* **SUPPLIED INFORMATION**:
···

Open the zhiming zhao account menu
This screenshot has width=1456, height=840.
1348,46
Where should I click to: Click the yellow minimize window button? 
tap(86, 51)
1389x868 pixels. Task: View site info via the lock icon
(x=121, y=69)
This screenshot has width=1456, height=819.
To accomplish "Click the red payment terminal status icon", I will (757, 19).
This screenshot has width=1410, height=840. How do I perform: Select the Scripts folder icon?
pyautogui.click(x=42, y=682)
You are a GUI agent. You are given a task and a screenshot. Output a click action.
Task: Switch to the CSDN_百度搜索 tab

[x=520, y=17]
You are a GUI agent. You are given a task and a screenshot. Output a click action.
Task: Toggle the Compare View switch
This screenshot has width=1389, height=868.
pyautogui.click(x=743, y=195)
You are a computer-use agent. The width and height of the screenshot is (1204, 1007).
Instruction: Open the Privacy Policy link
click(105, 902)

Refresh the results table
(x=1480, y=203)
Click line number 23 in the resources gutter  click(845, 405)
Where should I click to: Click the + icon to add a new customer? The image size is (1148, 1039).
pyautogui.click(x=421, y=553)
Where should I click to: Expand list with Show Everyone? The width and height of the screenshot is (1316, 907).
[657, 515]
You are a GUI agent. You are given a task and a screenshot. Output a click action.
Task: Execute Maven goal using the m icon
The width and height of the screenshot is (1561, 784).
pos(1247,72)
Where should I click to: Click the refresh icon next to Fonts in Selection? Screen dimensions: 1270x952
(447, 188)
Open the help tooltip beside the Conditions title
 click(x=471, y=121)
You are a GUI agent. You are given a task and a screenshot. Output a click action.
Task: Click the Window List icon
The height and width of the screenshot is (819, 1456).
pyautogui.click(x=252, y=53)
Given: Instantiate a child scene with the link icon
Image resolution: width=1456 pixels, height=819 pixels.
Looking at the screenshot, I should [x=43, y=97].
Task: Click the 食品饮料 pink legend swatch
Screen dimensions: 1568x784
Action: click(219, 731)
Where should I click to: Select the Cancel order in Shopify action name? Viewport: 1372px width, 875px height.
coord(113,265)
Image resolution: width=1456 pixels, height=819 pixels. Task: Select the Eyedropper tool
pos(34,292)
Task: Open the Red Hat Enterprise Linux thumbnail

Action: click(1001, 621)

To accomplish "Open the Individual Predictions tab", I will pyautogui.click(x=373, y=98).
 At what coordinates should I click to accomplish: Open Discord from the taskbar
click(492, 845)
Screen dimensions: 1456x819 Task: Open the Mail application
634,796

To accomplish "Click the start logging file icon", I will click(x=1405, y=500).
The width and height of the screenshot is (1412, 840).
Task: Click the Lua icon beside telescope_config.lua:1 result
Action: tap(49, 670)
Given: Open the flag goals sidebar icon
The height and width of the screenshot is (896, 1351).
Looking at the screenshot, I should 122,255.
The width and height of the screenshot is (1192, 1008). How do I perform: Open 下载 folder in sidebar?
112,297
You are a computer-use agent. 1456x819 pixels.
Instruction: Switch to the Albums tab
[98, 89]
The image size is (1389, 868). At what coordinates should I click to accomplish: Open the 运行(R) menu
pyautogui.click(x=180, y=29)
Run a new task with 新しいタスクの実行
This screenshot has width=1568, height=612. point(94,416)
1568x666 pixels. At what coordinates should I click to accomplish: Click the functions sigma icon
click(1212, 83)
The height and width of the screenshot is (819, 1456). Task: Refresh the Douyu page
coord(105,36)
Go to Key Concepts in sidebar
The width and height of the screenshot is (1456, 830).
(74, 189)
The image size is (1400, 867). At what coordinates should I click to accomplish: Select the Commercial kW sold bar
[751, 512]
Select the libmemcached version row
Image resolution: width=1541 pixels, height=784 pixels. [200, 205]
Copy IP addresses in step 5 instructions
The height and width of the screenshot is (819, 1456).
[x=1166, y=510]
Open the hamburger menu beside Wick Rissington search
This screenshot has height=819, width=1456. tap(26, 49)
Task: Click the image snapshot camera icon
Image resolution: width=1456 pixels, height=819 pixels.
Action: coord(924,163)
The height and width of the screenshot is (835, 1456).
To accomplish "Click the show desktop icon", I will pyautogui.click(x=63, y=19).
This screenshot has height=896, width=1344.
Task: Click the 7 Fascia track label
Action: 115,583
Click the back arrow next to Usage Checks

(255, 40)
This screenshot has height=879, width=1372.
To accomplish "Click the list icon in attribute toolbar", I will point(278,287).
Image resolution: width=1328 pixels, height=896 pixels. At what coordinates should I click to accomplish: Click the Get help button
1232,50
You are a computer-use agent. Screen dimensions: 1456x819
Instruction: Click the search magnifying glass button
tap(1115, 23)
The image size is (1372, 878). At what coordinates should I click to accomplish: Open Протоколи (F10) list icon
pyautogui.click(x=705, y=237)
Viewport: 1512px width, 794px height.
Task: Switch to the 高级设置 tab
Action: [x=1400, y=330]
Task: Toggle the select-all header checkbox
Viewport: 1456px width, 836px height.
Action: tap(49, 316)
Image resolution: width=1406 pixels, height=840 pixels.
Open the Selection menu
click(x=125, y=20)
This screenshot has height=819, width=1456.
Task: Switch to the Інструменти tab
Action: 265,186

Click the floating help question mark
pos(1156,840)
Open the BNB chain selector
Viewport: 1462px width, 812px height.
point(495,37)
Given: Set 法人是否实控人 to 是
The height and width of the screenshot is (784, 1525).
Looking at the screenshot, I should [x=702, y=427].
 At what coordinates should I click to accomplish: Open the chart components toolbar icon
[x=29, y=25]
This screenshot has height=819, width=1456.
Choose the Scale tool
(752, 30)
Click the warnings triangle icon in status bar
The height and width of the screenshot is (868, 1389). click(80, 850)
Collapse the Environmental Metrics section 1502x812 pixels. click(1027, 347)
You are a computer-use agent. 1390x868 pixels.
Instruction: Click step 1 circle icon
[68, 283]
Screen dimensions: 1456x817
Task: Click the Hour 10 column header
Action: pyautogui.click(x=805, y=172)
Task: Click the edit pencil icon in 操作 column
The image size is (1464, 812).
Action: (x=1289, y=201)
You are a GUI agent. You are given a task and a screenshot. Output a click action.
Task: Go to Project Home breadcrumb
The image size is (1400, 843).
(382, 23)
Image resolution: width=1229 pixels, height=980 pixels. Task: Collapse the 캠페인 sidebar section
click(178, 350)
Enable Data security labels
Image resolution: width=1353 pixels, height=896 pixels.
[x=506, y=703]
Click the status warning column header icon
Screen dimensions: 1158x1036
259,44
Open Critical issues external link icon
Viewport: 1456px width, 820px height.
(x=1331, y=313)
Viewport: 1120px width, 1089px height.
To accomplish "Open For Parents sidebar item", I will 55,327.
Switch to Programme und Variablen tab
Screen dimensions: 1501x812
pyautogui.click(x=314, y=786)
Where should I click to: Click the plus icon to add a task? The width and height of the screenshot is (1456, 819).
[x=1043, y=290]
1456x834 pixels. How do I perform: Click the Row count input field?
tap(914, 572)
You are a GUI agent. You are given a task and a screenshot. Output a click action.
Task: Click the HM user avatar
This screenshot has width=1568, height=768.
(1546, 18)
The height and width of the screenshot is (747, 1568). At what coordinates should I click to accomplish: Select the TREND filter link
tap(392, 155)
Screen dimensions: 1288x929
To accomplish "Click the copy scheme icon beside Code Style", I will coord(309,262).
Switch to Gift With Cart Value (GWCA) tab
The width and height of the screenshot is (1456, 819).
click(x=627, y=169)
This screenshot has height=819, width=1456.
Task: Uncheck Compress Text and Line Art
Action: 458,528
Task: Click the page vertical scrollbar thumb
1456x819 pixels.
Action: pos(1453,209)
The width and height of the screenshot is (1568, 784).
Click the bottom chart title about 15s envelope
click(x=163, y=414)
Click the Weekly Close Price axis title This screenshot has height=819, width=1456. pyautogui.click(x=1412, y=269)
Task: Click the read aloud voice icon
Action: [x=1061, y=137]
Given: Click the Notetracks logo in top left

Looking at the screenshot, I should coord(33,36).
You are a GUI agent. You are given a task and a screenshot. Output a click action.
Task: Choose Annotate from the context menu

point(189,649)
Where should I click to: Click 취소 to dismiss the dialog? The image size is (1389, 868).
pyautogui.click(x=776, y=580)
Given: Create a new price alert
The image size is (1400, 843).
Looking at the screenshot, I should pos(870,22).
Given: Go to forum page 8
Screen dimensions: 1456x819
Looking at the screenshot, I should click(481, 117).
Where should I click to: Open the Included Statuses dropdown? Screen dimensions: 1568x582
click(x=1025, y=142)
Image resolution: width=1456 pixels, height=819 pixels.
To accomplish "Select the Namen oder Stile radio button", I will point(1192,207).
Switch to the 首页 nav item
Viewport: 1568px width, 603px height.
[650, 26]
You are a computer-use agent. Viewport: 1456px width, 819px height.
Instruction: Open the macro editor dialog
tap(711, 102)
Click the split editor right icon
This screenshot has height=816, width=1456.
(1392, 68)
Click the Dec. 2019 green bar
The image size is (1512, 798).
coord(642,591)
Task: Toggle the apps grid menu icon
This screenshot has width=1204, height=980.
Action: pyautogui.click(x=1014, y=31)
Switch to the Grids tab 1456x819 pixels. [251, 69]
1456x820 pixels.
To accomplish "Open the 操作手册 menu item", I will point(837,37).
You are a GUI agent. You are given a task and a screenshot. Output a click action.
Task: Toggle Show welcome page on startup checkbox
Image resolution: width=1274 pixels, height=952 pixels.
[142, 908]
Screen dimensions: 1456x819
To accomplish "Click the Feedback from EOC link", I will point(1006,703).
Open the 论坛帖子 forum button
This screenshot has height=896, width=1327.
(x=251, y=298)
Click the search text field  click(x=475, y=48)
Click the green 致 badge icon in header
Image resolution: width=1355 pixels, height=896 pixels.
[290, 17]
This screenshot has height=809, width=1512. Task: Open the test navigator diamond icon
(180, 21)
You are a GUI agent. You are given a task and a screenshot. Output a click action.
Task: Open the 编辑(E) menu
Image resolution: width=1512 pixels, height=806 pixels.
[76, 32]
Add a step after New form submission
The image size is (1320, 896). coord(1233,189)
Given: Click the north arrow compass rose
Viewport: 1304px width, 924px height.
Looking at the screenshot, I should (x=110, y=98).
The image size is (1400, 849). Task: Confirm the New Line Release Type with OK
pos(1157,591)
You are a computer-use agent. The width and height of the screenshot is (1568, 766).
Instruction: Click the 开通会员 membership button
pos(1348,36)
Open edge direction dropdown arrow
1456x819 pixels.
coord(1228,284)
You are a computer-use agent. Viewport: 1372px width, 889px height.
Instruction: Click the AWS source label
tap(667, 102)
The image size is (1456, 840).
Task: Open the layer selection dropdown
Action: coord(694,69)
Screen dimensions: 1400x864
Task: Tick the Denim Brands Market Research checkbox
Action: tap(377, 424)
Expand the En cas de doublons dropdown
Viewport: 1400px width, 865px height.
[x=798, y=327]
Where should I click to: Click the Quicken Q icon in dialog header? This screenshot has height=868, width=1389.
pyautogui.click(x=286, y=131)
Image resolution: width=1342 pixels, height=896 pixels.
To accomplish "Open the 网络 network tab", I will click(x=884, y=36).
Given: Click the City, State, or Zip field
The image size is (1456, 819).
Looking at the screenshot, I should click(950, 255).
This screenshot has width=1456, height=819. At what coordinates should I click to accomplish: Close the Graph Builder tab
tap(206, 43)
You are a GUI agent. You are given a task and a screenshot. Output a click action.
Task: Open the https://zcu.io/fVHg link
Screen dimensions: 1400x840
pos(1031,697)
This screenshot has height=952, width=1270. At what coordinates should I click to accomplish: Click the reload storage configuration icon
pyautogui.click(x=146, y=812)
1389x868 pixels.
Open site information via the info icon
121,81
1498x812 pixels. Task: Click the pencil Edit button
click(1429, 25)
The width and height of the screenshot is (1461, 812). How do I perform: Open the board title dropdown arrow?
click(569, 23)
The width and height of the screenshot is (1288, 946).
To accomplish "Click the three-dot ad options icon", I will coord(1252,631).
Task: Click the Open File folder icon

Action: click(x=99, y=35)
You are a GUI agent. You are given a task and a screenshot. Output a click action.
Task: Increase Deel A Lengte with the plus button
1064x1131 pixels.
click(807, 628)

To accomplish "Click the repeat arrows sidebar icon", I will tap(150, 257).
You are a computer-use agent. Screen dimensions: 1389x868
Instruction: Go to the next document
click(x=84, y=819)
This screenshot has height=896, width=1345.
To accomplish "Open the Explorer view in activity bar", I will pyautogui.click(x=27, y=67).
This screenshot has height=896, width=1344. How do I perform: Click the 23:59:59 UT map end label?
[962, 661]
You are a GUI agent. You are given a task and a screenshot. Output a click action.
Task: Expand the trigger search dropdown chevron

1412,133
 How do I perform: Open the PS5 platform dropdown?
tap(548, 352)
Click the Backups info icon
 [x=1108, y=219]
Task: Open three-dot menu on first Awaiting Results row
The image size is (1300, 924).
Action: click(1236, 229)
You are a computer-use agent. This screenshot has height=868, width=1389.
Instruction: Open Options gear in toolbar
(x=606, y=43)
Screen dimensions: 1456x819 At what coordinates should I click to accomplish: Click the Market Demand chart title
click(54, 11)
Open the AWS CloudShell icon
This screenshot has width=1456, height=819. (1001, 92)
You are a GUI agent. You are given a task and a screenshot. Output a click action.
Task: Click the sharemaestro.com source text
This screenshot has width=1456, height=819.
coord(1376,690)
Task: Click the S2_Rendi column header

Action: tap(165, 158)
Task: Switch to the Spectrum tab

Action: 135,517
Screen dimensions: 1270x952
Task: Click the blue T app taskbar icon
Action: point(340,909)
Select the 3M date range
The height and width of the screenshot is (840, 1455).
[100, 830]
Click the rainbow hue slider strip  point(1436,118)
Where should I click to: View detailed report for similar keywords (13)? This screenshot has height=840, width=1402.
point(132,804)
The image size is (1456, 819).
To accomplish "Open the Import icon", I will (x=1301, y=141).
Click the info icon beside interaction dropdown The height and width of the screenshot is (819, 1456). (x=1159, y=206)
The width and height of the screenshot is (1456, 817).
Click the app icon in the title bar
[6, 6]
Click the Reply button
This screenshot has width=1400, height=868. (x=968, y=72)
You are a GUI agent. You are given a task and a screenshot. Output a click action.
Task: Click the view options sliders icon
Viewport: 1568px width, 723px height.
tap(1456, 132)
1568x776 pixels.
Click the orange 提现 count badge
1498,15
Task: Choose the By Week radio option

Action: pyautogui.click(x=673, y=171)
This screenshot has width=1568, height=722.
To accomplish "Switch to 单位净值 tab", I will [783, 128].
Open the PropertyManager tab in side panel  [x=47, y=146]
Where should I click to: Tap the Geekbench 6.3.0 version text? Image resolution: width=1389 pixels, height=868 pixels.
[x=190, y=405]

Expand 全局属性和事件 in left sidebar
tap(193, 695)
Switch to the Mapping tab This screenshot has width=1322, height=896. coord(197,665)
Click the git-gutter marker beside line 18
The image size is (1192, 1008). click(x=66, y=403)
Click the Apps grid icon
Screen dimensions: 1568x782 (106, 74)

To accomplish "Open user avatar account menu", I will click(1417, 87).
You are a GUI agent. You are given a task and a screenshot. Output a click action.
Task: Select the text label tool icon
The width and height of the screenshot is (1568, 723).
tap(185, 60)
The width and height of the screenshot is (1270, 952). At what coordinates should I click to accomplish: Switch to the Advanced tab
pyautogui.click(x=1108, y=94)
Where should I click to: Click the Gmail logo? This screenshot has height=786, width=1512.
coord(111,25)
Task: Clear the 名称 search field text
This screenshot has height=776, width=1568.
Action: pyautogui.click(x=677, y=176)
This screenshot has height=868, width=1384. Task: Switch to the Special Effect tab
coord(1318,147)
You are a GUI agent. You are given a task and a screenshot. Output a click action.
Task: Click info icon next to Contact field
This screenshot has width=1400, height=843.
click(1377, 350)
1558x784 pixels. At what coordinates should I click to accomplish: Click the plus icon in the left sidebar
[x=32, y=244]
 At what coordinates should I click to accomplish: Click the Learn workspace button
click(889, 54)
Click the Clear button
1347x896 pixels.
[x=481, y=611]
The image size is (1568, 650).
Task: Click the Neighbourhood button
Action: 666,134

···

* **WHAT IS REQUIRED**:
If the word "avatar" appears in a line above, copy that line.

* **TASK RESULT**:
Task: Click the HM user avatar
To accomplish "Open user avatar account menu", I will click(1417, 87).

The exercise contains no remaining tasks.